9

At the moment i'm running rsync for 2.2 million files total of 250GB and that just takes ages 700K files in 6 hours.

Does anyone know a rsync like tool that can do this with multiple threads so it goes faster?

Tom van Ommen
  • 93
  • 1
  • 1
  • 3

4 Answers4

7

I doubt cpu is the limiting factor here. You're most likely limited by both network bandwidth for the transfer, and disk IO; especially latency for all those stat calls.

Can you break down the filesystem hierarchy into smaller chunks to process in parallel?

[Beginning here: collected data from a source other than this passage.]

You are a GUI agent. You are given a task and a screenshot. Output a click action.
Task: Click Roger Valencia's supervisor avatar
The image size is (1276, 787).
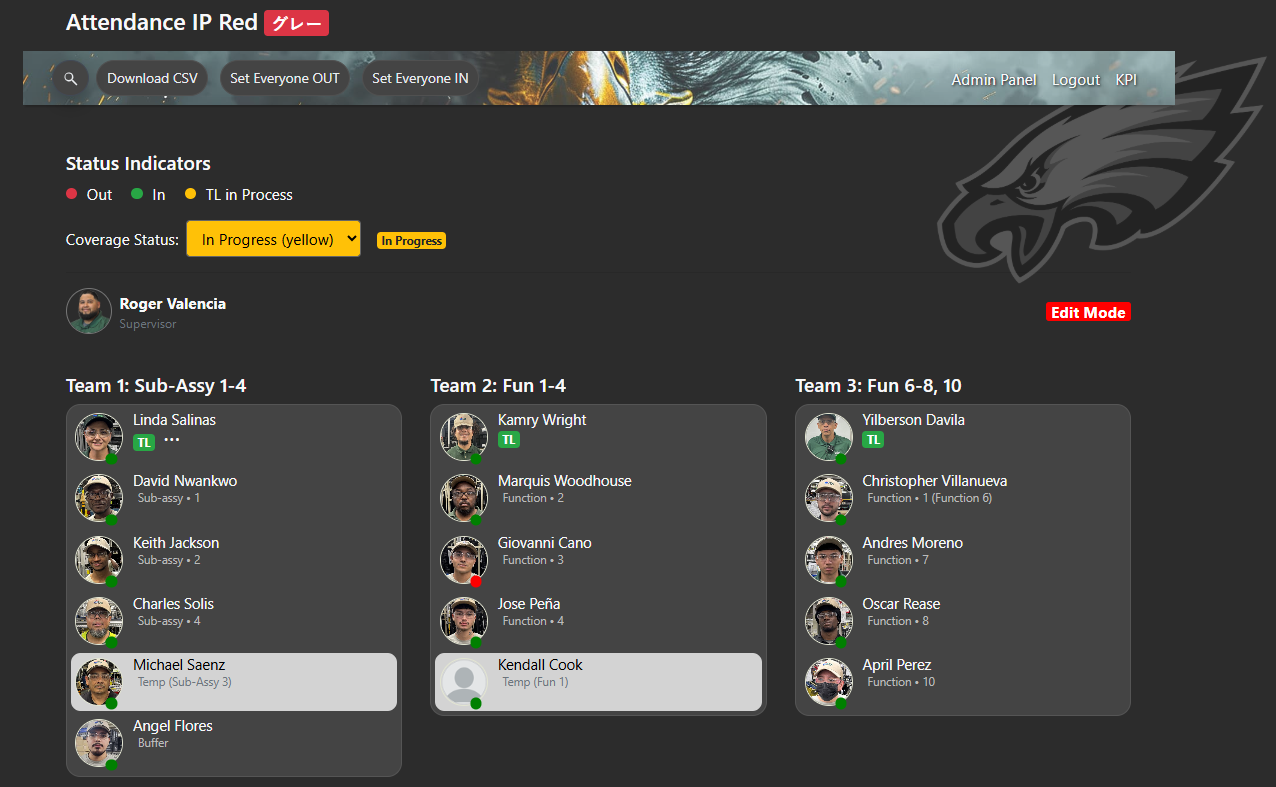click(x=88, y=311)
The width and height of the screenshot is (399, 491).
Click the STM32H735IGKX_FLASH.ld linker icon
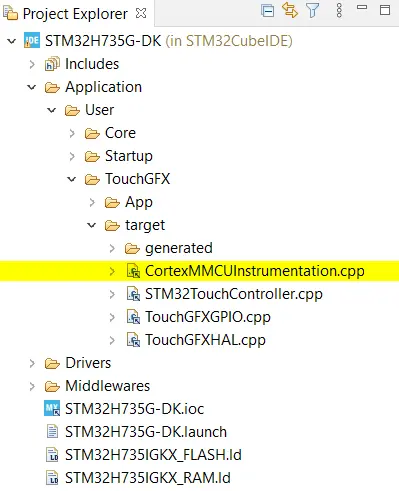52,455
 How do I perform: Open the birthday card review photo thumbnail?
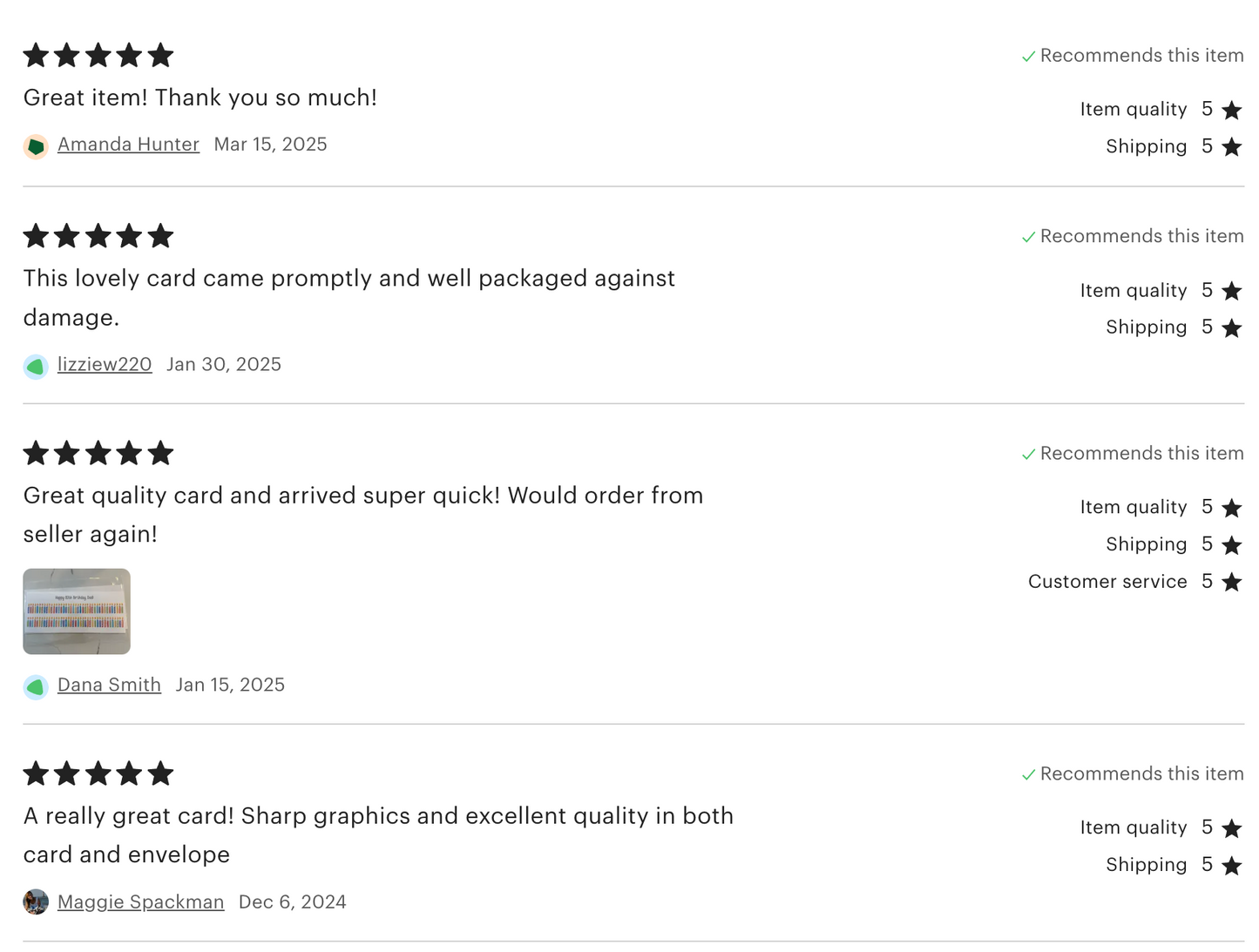(77, 611)
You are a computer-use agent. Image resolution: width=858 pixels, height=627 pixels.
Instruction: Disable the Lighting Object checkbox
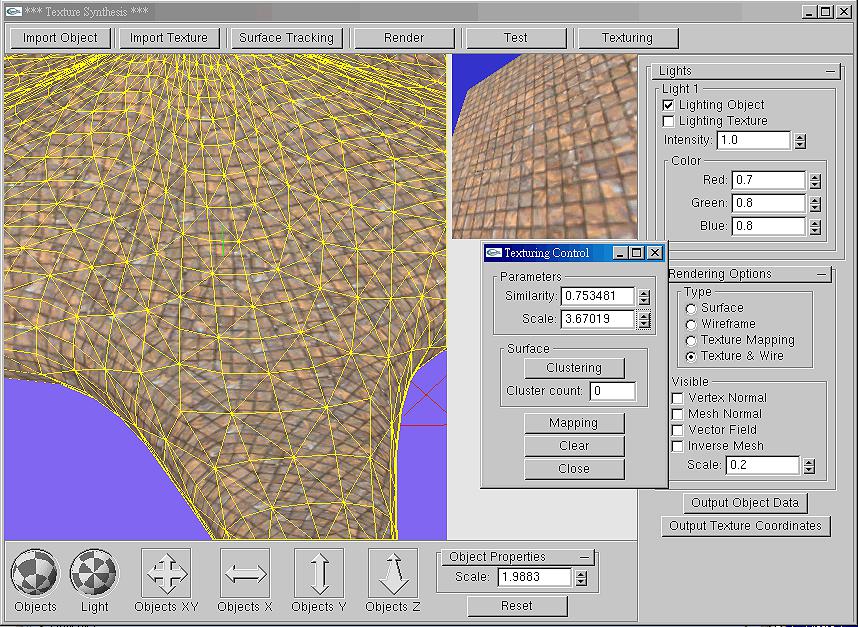(x=669, y=105)
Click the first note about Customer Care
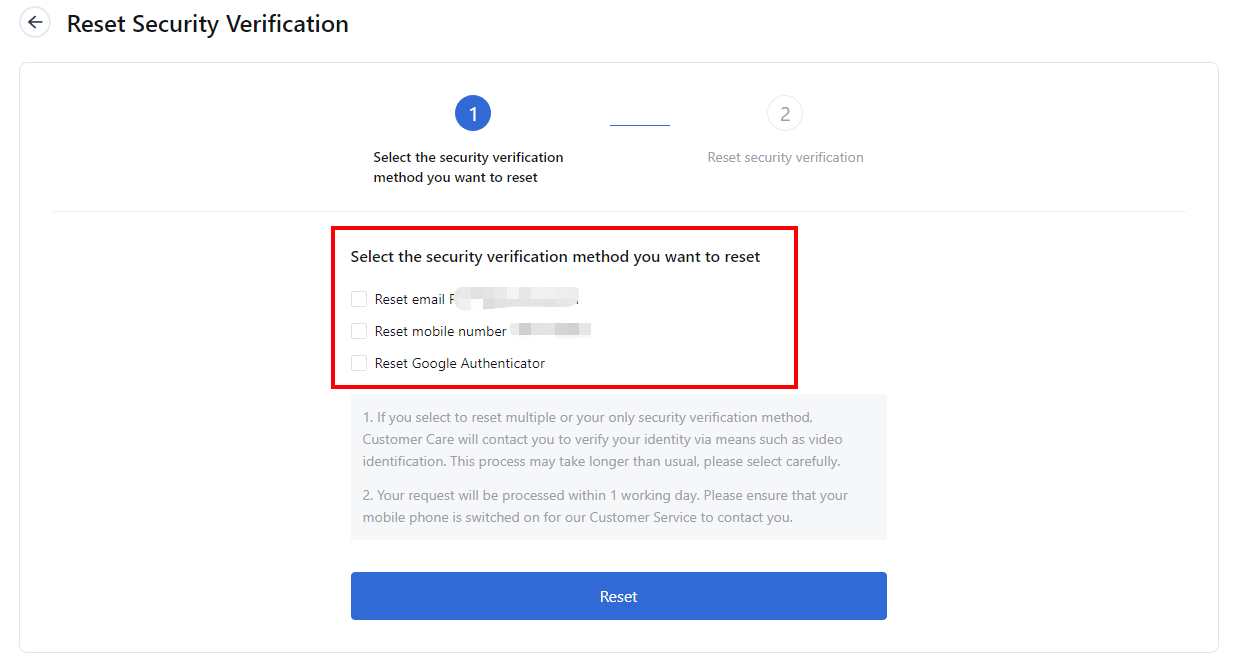The width and height of the screenshot is (1237, 664). 603,439
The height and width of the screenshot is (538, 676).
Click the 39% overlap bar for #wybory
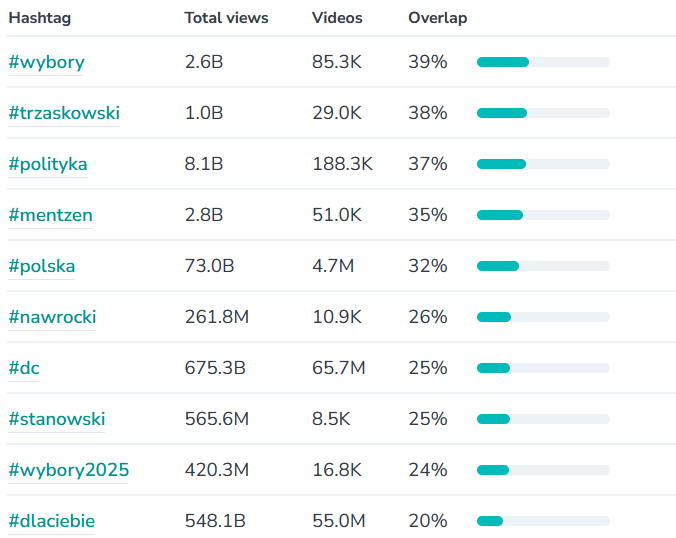coord(543,62)
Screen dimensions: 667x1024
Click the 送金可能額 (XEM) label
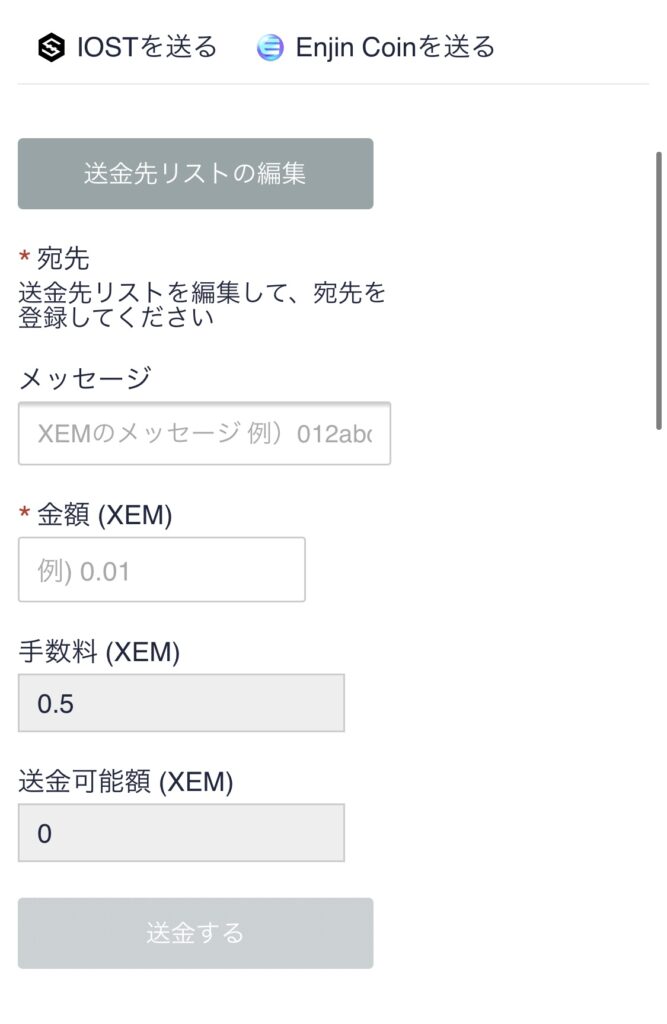tap(126, 782)
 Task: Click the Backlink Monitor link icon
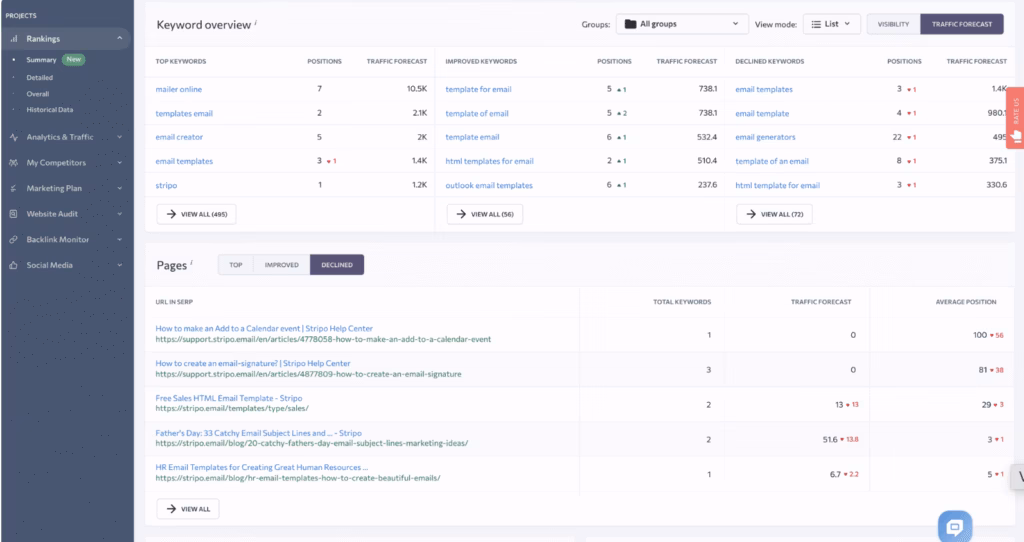pos(14,240)
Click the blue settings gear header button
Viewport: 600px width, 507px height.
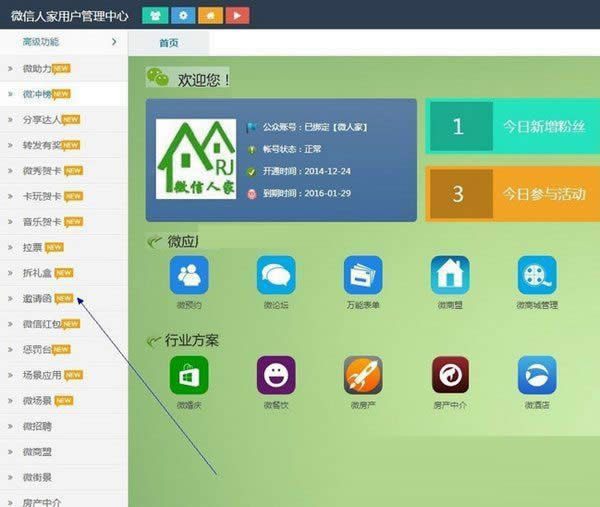(182, 15)
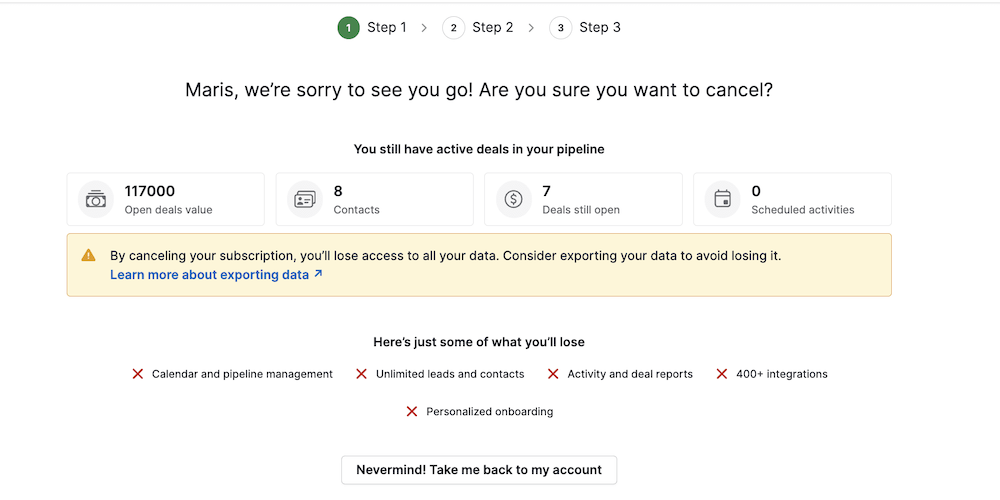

What are the source files, and what's writing or modifying them? Would it be possible to send changes as they happen at the application level?

JimB
  • 1,924
  • 12
  • 15
  • Syncing Zarafa Attachment files, all gzipped by default. i could run multiple instances but thats less efficient than 10 threads. And the network is 1GBit to 1GBit but different datacenters but it shouldnt be a issue. got 24 SAS disks on the source side and intelligent storage with SSD on the destination. – Tom van Ommen Jun 10 '11 at 14:20
  • 1
    @Tom van Ommen - why do you think you're CPU limited? How is multiple processes less efficient than threads if you really are CPU limited? – JimB Jun 10 '11 at 14:31
  • NO cpu limit i said ;) but it was just a guess that 10 separate processes are less efficient than 10 threads. – Tom van Ommen Jun 10 '11 at 14:33
  • The OP said nothing about CPU limitations. If he is I/O-bound, it is a very valid reason for multiple threads – Mike Pennington Jun 10 '11 at 14:34
  • 1
    @Tom van Ommen, 10 processes do have more overhead than 10 threads; however, locking data structures between threads is a coding nightmare. It's often much more efficient (for the coder's time) to just spawn multiple processes and be done with it – Mike Pennington Jun 10 '11 at 14:36
  • @Tom van Ommen - procs vs thread won't make much of a difference in this case. If you're not using ssh, how are the files being transferred (rsync over tcp, nfs, iscsi, rsh) – JimB Jun 10 '11 at 14:39
  • 1
    @Guacamole - multiple thread could help in some situations, but if his link is saturated, he's not going to push any more through no matter how many thread he has. Rsync does use threads for concurrency, and isn't internally blocking on IO. – JimB Jun 10 '11 at 14:40
  • @JimB like i said before no transport just Rsync over TCP. – Tom van Ommen Jun 10 '11 at 14:43
  • Just spawned 10 processes lets see how that goes ;) thanks for the tips everyone so far! – Tom van Ommen Jun 10 '11 at 14:43
  • @Tom van Ommen - Not that I'm doubting you (many people don't realize this part), are you really are running an rsync daemon on the other end? Specifying the target as `hostname:remote/path` uses ssh, which can't saturate a 1GB link. Make sure you're using a double colon `::`, or `rsync://` – JimB Jun 10 '11 at 14:48
  • @JimB, the I/O delays come from TCP transfers; I don't recall seeing anything about a saturated link... let's not go inventing a new question – Mike Pennington Jun 10 '11 at 15:10
  • 1
    @Guacamole - All I'm pointing out is that if he's using ssh as a transport, his throughput is limited by ssh itself (specifically the static receive window, unless he's using the HPN ssh patches). – JimB Jun 10 '11 at 15:28
1

If the disk subsystem of the receiving server is an array with multiple disks, running multiple rsync processes can improve performance. I am running 3 rsync processes to copy files to an NFS server (RAID6 with 6 disks per raid group) to saturate Gigabit Ethernet.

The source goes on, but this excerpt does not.